Polls indicate controversial racial remarks by Obama's one-time minister may have led to a lost in the popular polls, The New York Times reported Friday.
A Gallup Poll showed Sen. Hillary Clinton, D-N.Y., leadingObama in the race for the Democratic presidential nomination for the first time since early February. Obama leads Clinton in the number of pledged delegates to the Denver convention in August.
In the Gallup survey of 1,209 Democratic and Democratic-leaning voters taken before Obama gave his speech Tuesday, 49 percent favored Clinton while 42 percent favored Obama. The poll, taken from March 14-18, has a sampling error of 3 percentage points.
Obama's campaign has been tracking reaction to the Philadelphia speech to help determine whether he can move to other issues, such as the economic costs of the war in Iraq.
"When you're spending over $50 to fill up your car," Obama said at a rally in Charleston, W.Va., "you're paying a price for this war. When Iraq is costing each household about $100 a month, you're paying a price for this war."

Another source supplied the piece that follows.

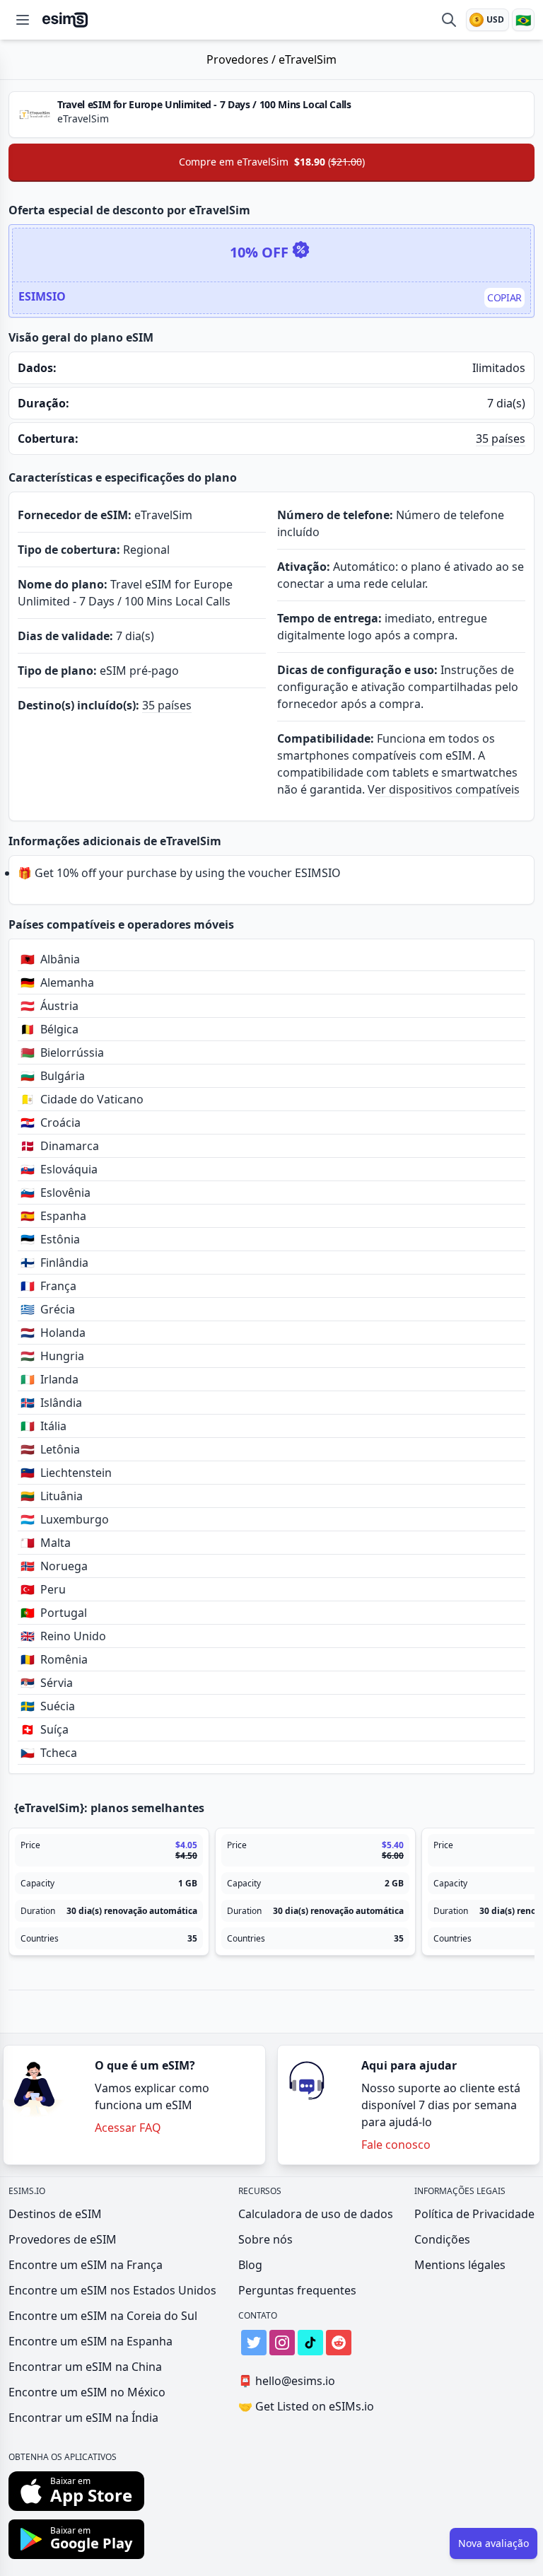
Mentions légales (460, 2265)
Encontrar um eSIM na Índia (83, 2417)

U.N. requests additional $1.1 billion
WASHINGTON, March 21 (UPI) -- The United Nations has requested almost $1.1 billion in extra financing for the upcoming two years, a 25 percent increase in U.N. spending.
Private U.N. documents reveal that the request marks the United Nation's most expensive budget in history, The Washington Post reported Friday.

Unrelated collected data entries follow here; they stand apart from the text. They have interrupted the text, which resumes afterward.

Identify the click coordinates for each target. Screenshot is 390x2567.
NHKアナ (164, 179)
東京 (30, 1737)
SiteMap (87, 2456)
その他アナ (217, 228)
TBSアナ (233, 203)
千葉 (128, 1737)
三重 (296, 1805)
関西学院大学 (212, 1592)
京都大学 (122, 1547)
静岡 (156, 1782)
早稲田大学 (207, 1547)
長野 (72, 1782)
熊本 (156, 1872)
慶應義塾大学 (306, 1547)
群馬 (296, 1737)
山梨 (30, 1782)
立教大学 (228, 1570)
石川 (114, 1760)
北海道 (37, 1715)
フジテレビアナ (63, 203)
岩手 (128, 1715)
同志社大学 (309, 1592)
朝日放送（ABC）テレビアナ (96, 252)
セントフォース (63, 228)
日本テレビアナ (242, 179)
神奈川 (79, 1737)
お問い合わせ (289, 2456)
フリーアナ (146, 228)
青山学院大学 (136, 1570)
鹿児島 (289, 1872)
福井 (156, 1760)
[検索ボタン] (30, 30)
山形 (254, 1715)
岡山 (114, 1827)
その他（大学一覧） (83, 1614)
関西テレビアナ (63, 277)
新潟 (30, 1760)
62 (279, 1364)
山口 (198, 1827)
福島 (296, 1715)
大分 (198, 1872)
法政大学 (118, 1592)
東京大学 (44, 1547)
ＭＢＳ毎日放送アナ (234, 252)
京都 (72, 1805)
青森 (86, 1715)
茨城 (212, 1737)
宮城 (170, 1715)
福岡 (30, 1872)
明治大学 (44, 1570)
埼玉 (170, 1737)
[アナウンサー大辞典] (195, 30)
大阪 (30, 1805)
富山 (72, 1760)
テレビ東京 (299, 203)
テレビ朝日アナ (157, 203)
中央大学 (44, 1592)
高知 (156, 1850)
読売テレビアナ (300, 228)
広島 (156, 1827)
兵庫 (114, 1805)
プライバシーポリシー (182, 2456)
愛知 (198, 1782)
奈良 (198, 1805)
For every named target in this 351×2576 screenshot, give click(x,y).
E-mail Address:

A large amount of the inflated spending reportedly is rooted in U.S. President George Bush's calls for the United Nations to be more globally active. Peacekeeping operations in Sudan and other places, along with U.N. contributions in Iraq and Afghanistan have cost billions, the report said.
During Bush's time in office the United Nation's yearly spending has increased more than 50 percent, to about $2.5 billion, the Post reported. Peacekeeping spending reportedly is three times what was before Bush came into office, with almost 110,000 diplomats in 20 operations overseas, a cost this year of some $7 billion.
The U.S. share is 22 percent of the U.N. administrative budget and 27 percent of funds needed for peacekeeping, the Post said.
Greece passes contentious pension reform
ATHENS, Greece, March 21 (UPI) -- The Greek Parliament passed a conservative pension reform bill after weeks of strikes that crippled the country, national media reported.
The 300-seat body voted 151 in favor, with 136 abstentions and 13 opposed Thursday as some 100,000 protesters clashed with police in Athens, the Kathimerini news agency reported.
The bill shepherded by Prime Minister Costas Karamanlis merges more than 150 pension investment funds into about 13. Opposition members won a concession amendment that allows anyone completing 37 years of work to retire on a full pension, the report said.
For several weeks, rotating strikes by various unions threw living and commerce into turmoil, from a stock exchange shutdown to port and rail closures and no garbage collection.
The news agency said garbage workers were to resume collections after a 16-day strike, although it was expected to take a week to catch up.